The Apical Pulse


I hope this is the first in a series of many: Nursing Student Bloopers.

This one isn’t MY blooper, however, as those occur, I will be certain to not waste my opportunity for humility and self-deprecation.

One of the first things you learn in nursing school is assessment, specifically vital signs. We had to prove that we could take a patient’s temperature, radial pulse, apical pulse, respiration rate, oxygen saturation, and blood pressure. As students, we are getting very bold in going up to others in the lab and saying, “I’m taking your blood pressure.” Or “Can I practice my assessment?” One girl came to me last week and asked the latter. “Sure.” I felt pretty good about my skils, so all I asked in return was that I practice taking her blood pressure.

Her specific problem was the apical pulse. “Hm, okay?” I thought.

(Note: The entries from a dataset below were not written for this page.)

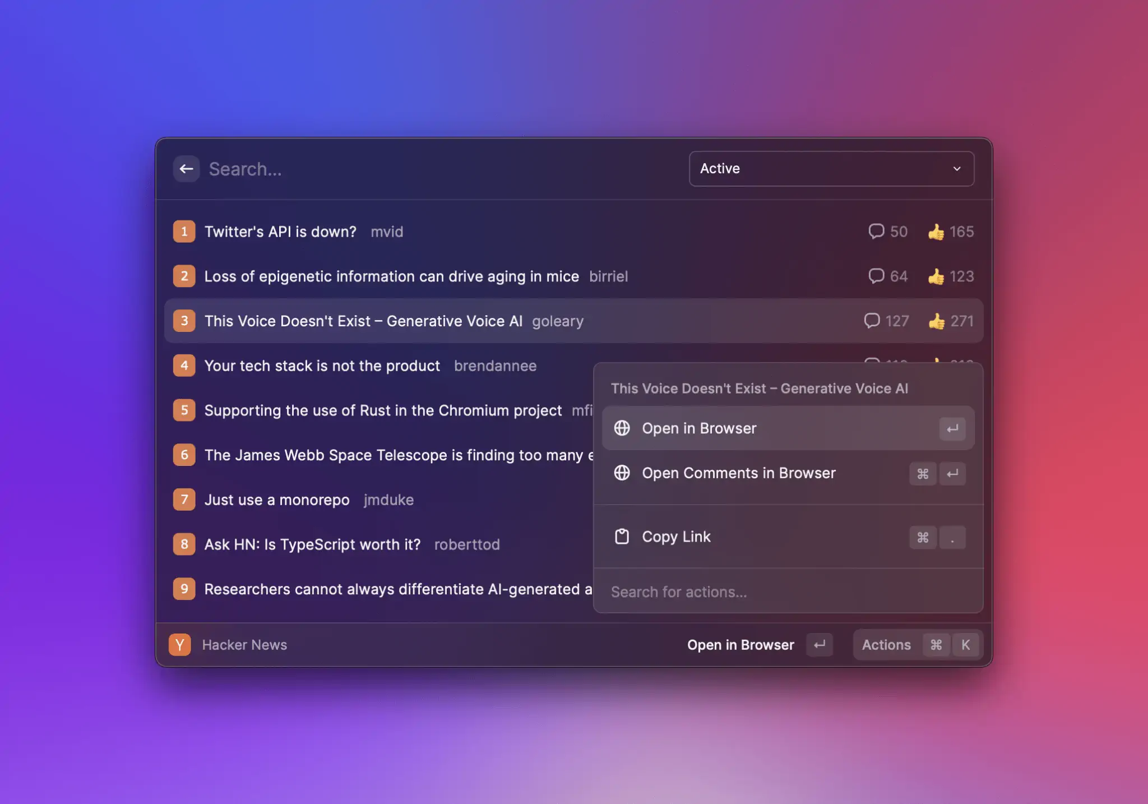Click the Open in Browser footer button
The height and width of the screenshot is (804, 1148).
pos(740,644)
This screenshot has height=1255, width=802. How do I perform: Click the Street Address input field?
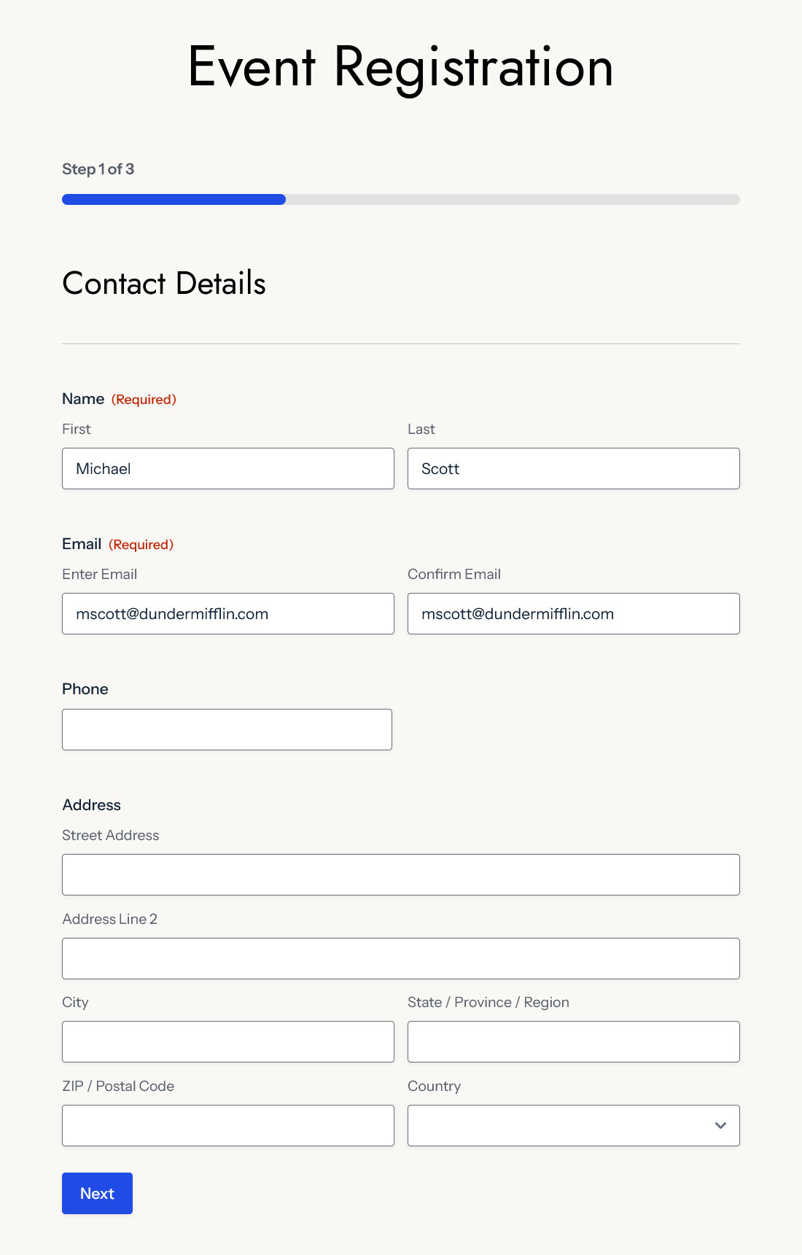click(400, 874)
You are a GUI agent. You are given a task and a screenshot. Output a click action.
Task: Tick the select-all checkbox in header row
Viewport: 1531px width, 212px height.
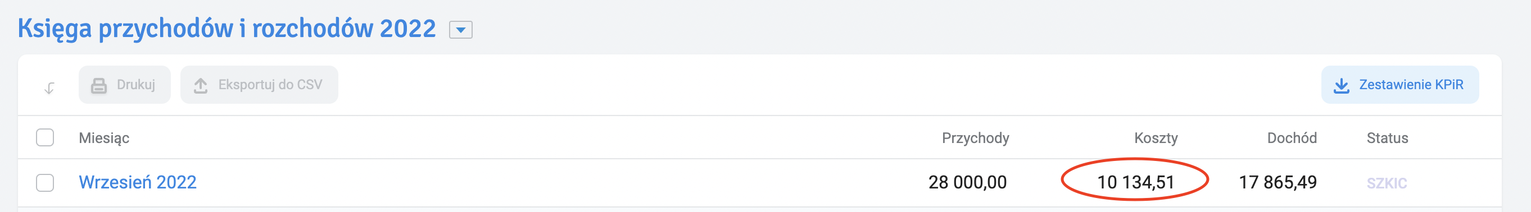coord(45,138)
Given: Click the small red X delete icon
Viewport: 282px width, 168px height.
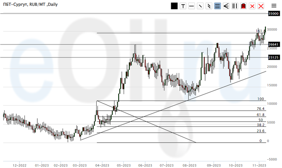Looking at the screenshot, I should coord(252,6).
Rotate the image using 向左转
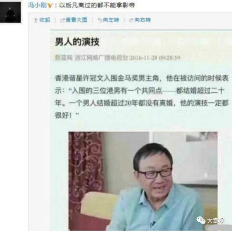 point(111,20)
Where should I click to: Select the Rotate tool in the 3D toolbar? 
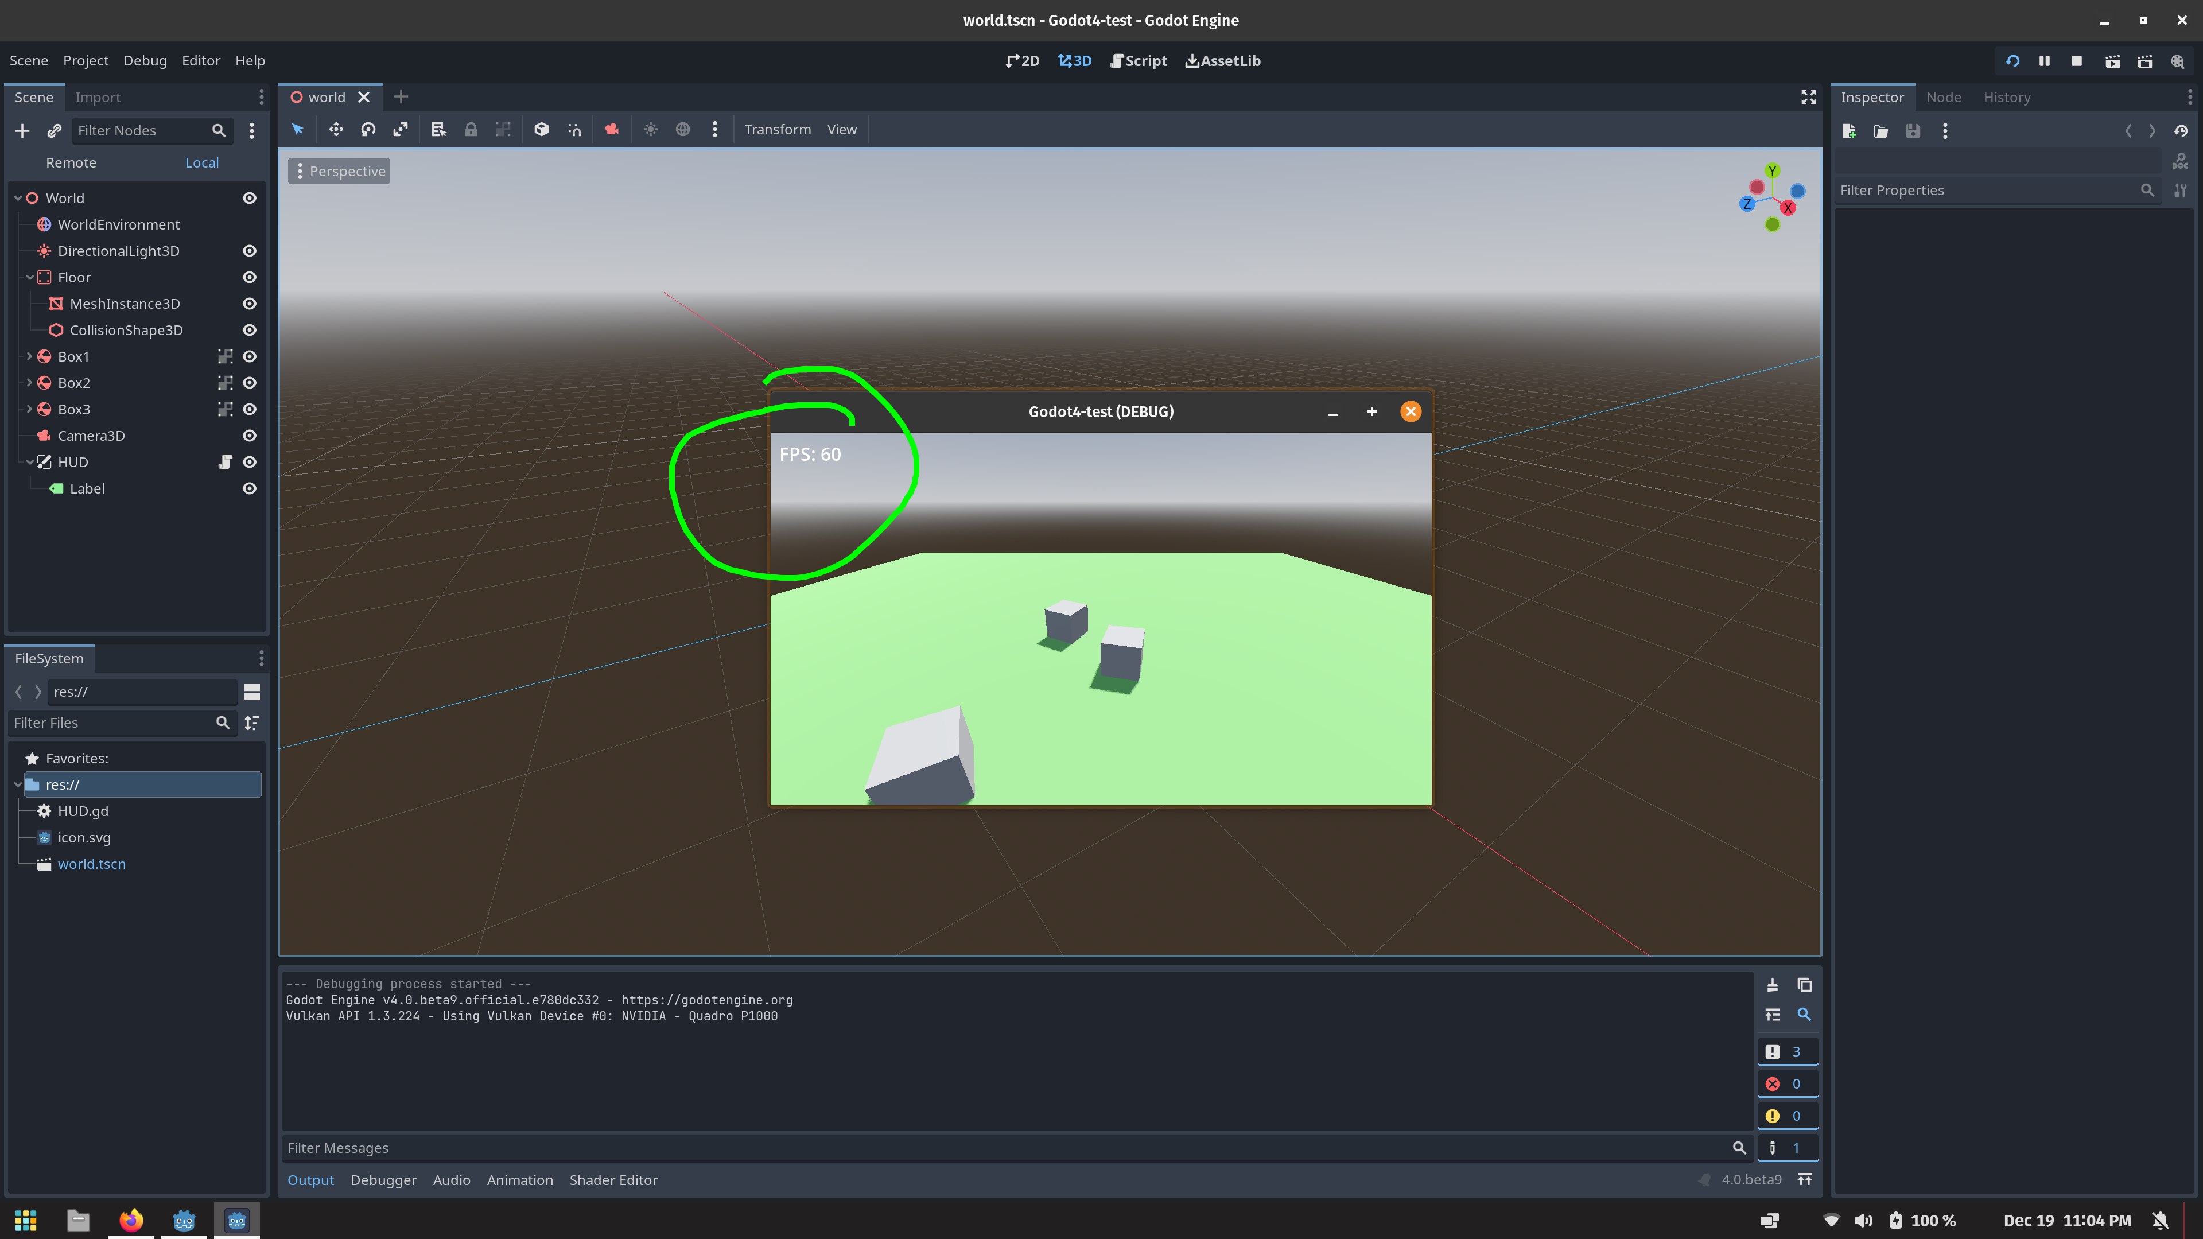click(x=368, y=129)
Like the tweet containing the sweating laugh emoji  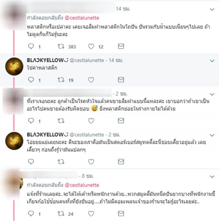[x=91, y=121]
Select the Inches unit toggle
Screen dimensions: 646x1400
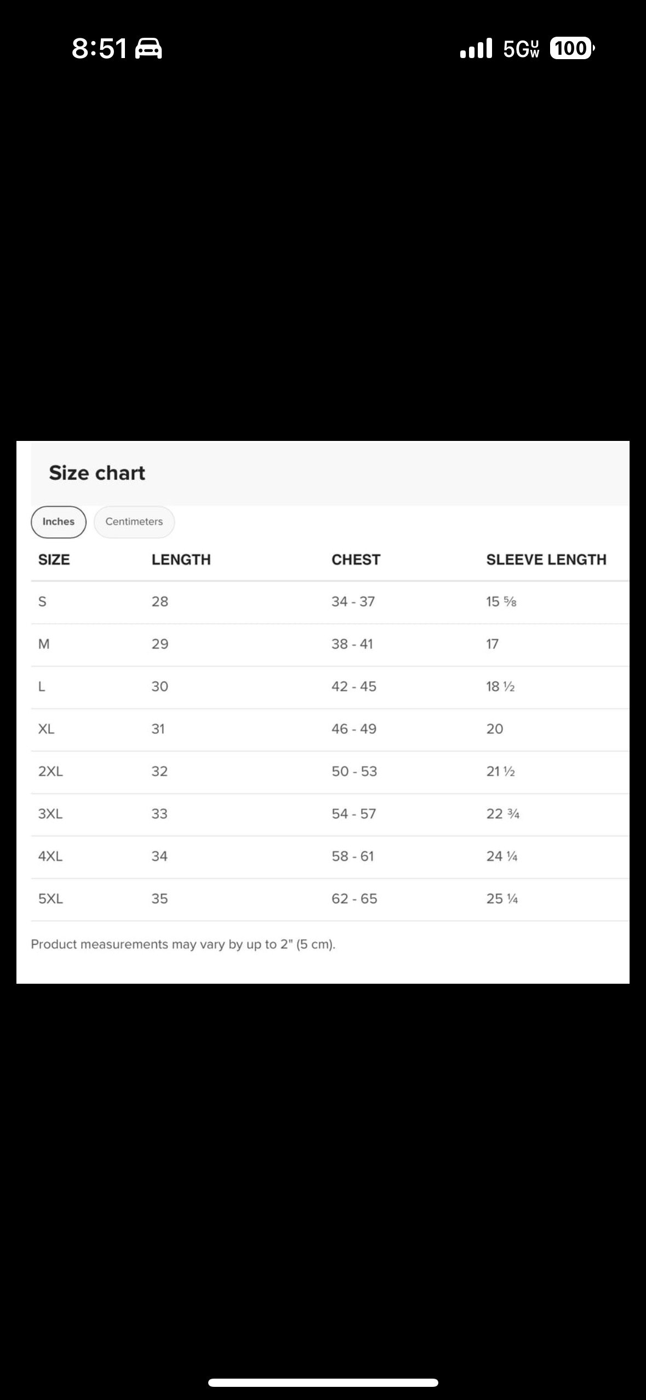click(59, 521)
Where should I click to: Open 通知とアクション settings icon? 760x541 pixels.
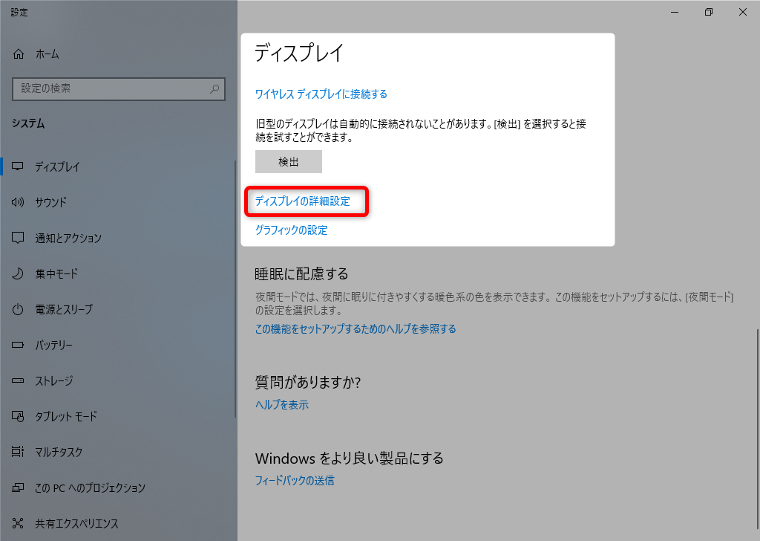[17, 238]
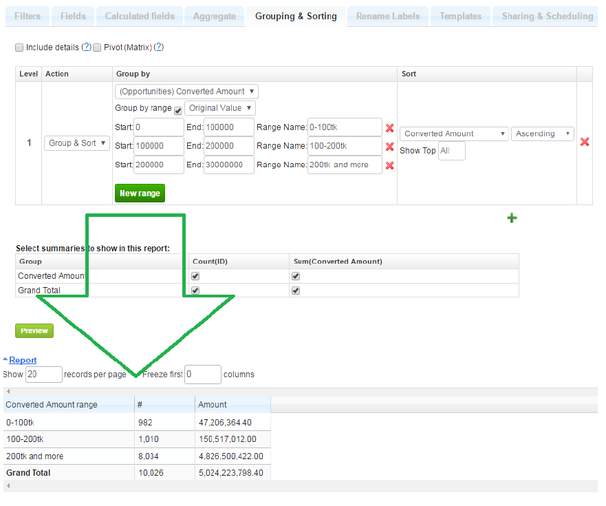Expand the Converted Amount group-by field dropdown
Screen dimensions: 606x506
point(186,92)
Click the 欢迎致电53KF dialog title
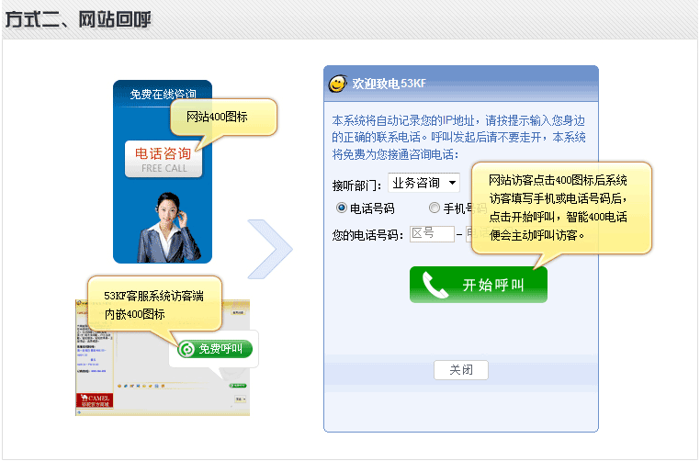 pos(389,84)
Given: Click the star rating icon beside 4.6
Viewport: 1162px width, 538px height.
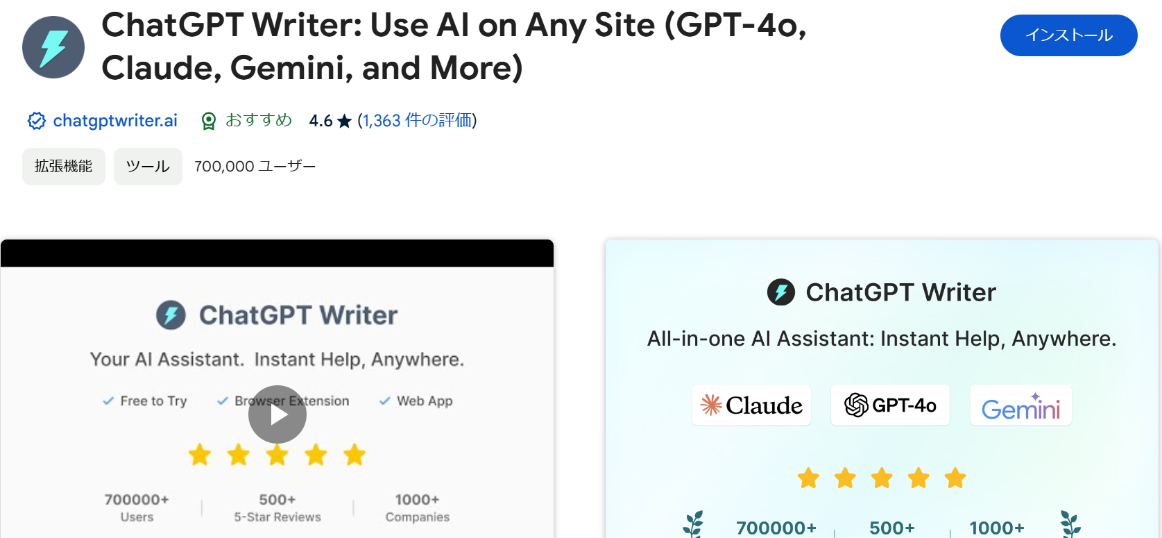Looking at the screenshot, I should 344,119.
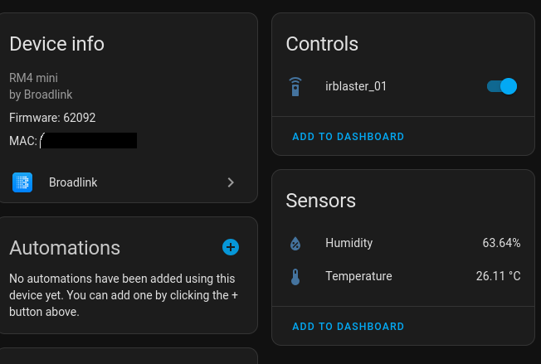Open the Temperature sensor entry
Screen dimensions: 541x364
click(358, 276)
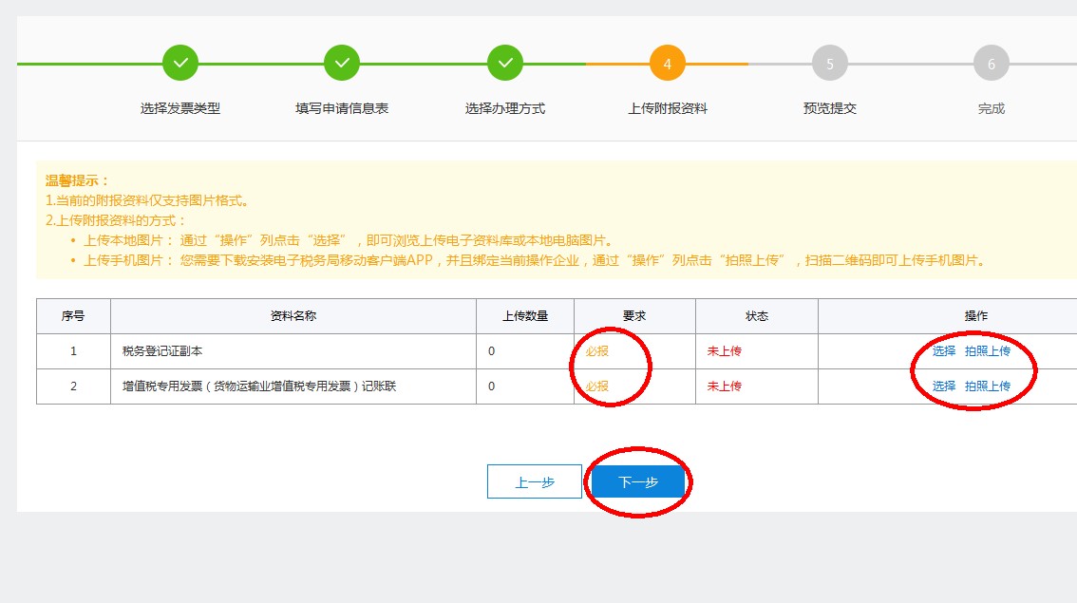Select row 2 material name 增值税专用发票记账联

[211, 386]
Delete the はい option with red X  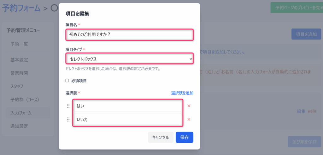189,106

I eventually won’t have to find an apical pulse this way, but to pass this assessment check-off, my class was told that we had to follow this method:

  1. Working down from the collar bone, find the 5th intercostal space
  2. Go to the mid-line between the sternum and scapula
  3. Listen with Stethoscope.

For those of you without human anatomy:

Apical – apex of the heart, i.e. the base. I am to listen to the heart near its base to get a pulse. This is one thing a doctor or nurse is doing when he/she puts a stethoscope on your chest.

5th intercostal space – Intercostals are the muscles between your ribs. Start with your collarbone near your breastbone.  Go down to an empty space, find the first rib, the soft space below is the first intercostal space.

Mid-line between sternum and scapula – sternum is the breastbone. scapula is your shoulder blade. Think of an imaginary vertical line between those.

If you haven’t figured it out yet, females get felt-up with the method we were given in class. It’s okay. We’re nurses, we can handle it.

When my classmates talk about the apical pulse in practice, we usually say, “Alright, time to feel you up!”  So with my classmate, I helped her count my ribs to the 5th intercostal space, then over to the mid-line.

She kept her two fingers right there and said, “Shouldn’t I be feeling your pulse now?”

Me: “Um, you need to put your stethoscope there.”

There are multiple sites to ascertain a pulse on a human body, but I’m thankful that God didn’t place a pulsating artery directly underneath human breasts. Medical assessment are already awkward enough.

1 Comment (+add yours?)

  1. Anonymous
    Feb 06, 2013 @ 03:24:10

    so funny! I am SN1 and we are learning the apical pulse now. We havent felt each other up yet but its so funny to watch us all feeling ourselves up!